Comment by KaiserPro

2 days ago

> Tesla are producing cyber cabs now which are 10th the price of Waymo's and can drive autonomously anywhere in the world.

Wait what? when did they actually enter mass production?

> I mean humans have Lidar sensors

Real time slam is actually pretty good, the hard part is reliable object detection using just vision. Tesla's forward facing cameras are effectively monocular, which means that its much much harder to get depth (its not impossible but moving objects are much more difficult to observe if you only have cameras aligned on the same plane with no real parallax)

Ultimately Musk is right, you probably don't need lidar to drive safely. but its far more simple and easier to do if you have Lidar. Its also safer. Musk said "lidars are a crutch", not because he is some sort of genius, Its obvious that SLAM only driving is the way forward since the mid 00's (of not earlier). The reason he said it is because he thought he could save money not having lidar. The problem for him is that he didn't do the research to see how far away proper machine perception is to account for the last 1% in accuracy needed to make vision only safe and reliable.

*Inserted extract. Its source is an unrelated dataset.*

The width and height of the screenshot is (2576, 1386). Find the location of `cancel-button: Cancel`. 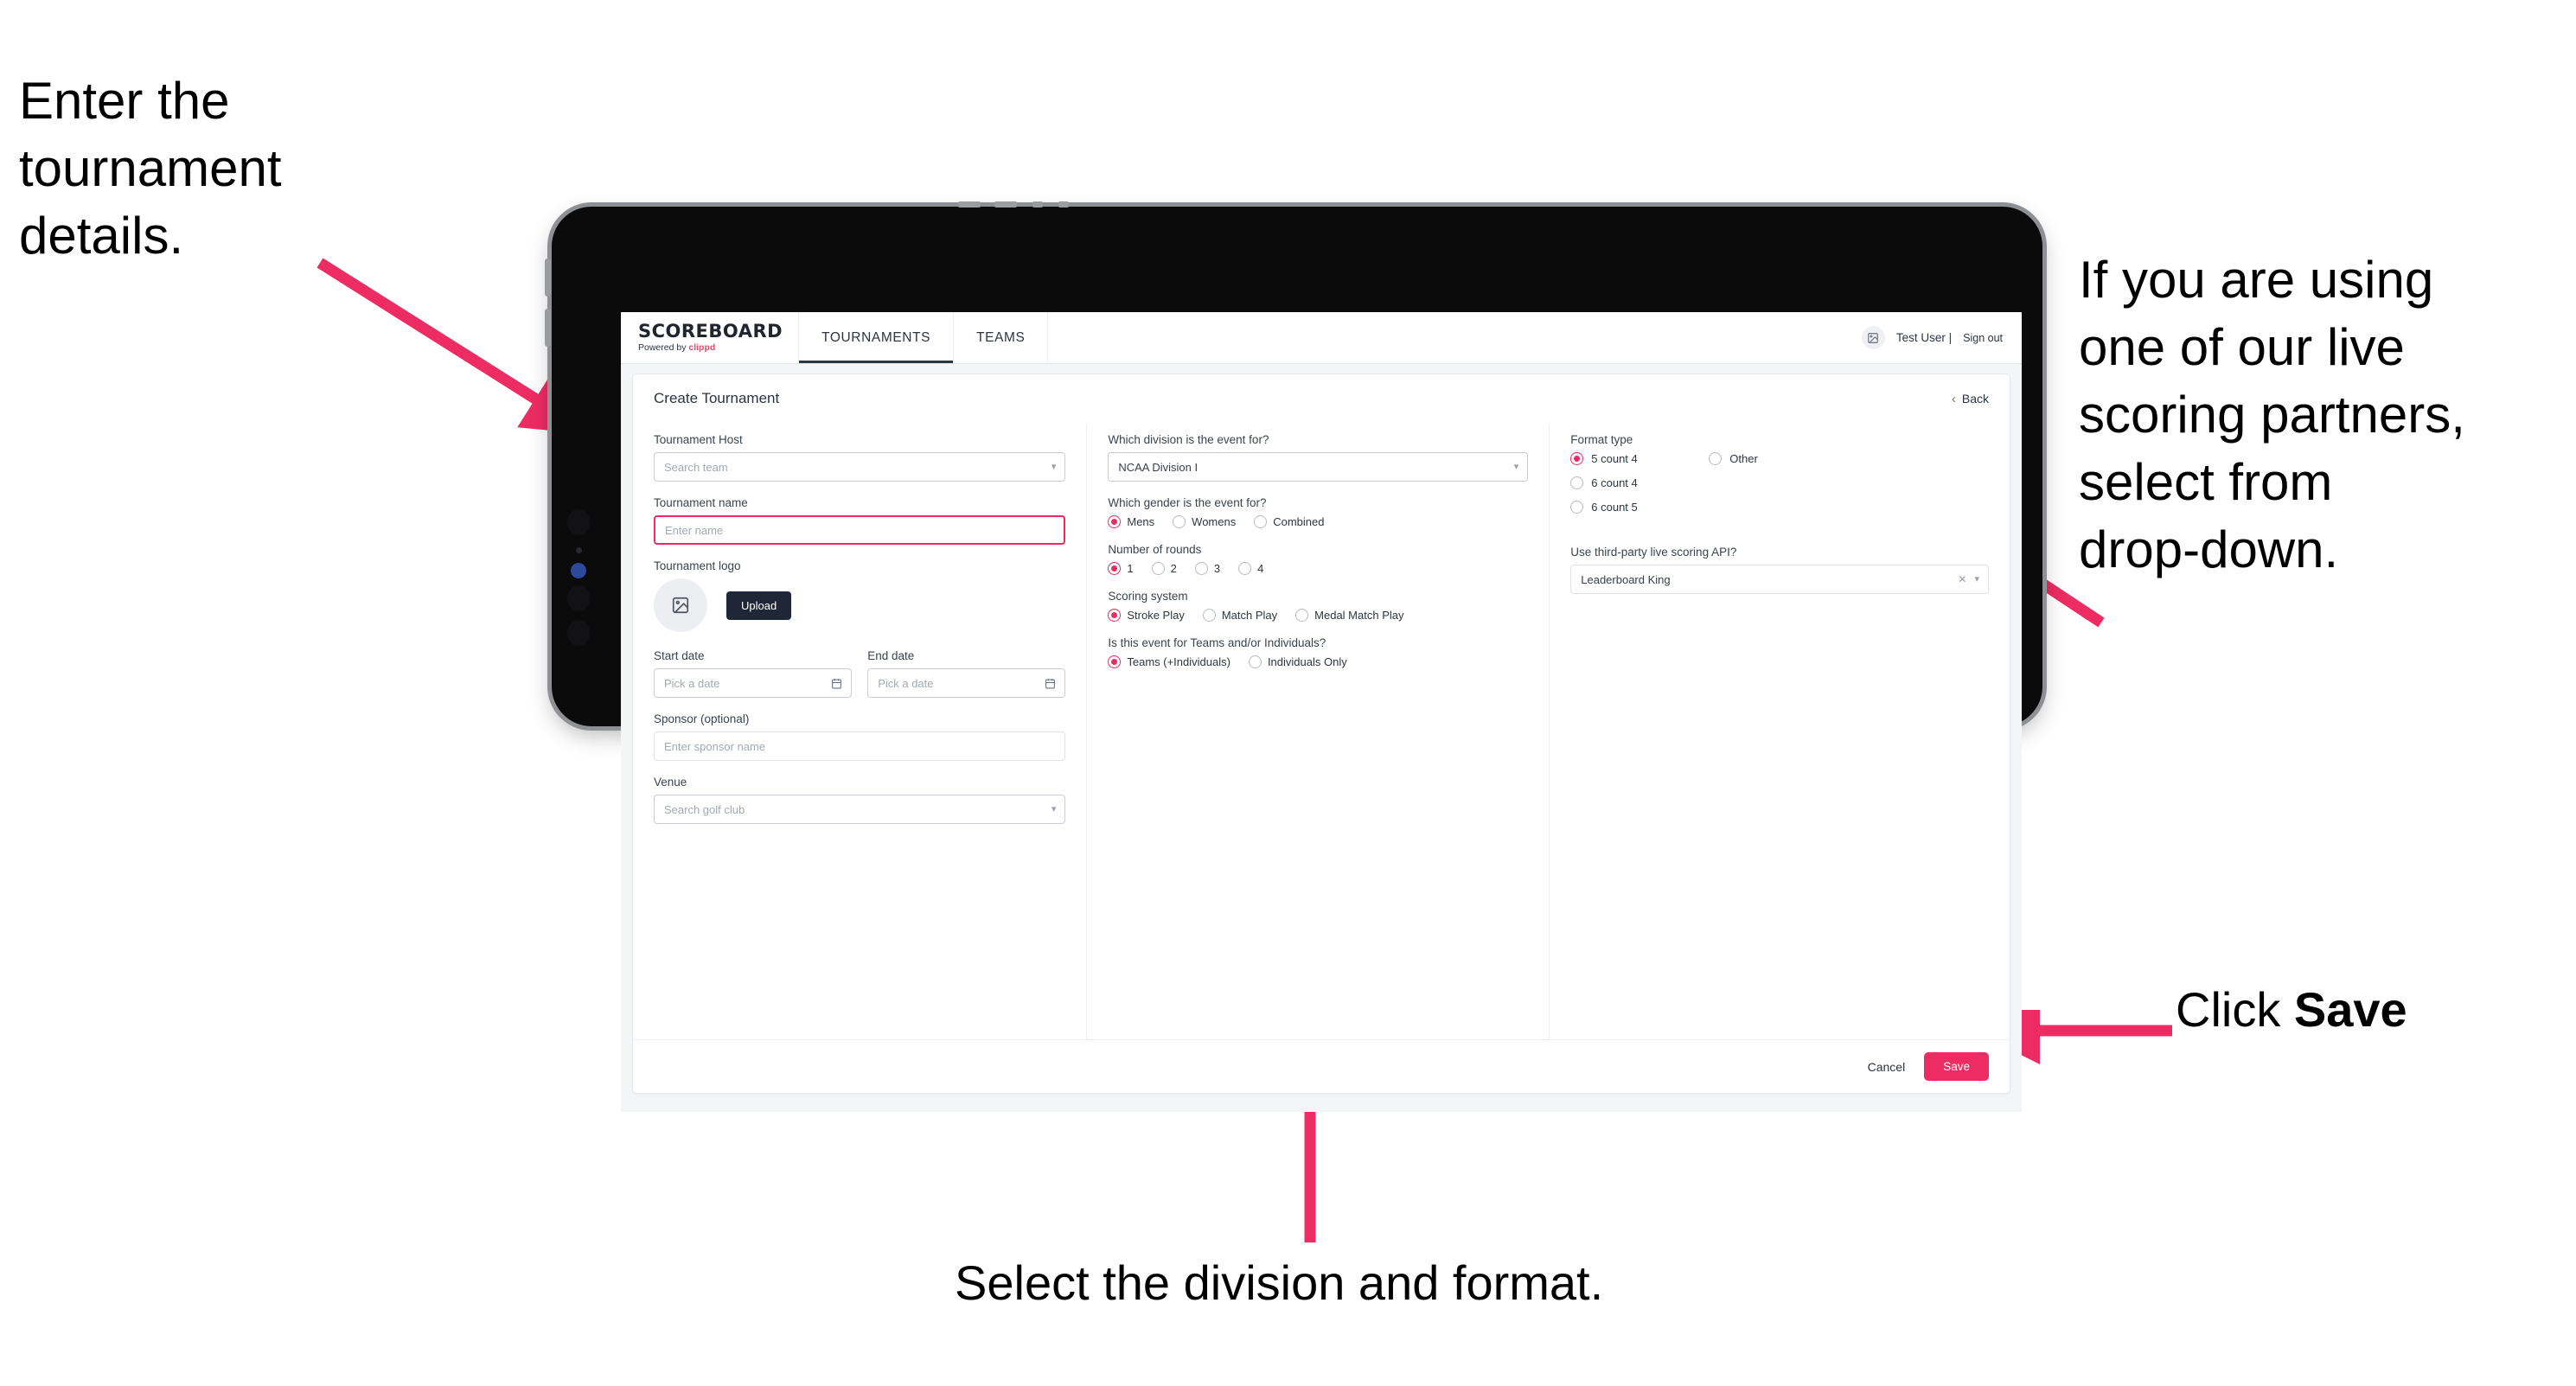

cancel-button: Cancel is located at coordinates (1887, 1067).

> Tesla's forward facing cameras are effectively monocular

Notably, human perception is effectively monocular in driving situations at distances of 60 feet or farther. It's best in the area where your limbs can reach.

We don't need stereoscopic vision to drive.

  • "precise" stereo vision is 30m, but the limit of depth perception is around 200m (some people are 500m)

    crucially we have excellent implied depth, and object detection, something that even non-realtime state of the art tracking doesn't have.

    human depth is much more complex than just parallax, which some poeple use as an argument that "pure vision" monocular depth is possible to do robustly. It will be, but not for a while. Especially as depth is only part of the problem. object categorisation is the other.

> Wait what? when did they actually enter mass production?

"mass" is a strong word but the first one came off their production line 5 days ago

ramp to high volume will probably be extremely slow

Not mass production yet, but the first one rolled off the completed assembly line at giga texas last week

Sensor fusion is not far simpler, when the sensors disagree, and they will often, you have to pick which to trust.

It is amazing to see how many people here are confident they know the one true way to build autonomous systems based on nothing but wanting to confirm their biases

  • > Sensor fusion is not far simpler,

    Sensor fusion is a piece of piss. How do you think any of the VR headsets work? SLAM is compute expensive, and runs at ~30hz, sensor fusion is the only way to give a smooth experience.

    Online calibration is actually the hard part, even then its largely solved.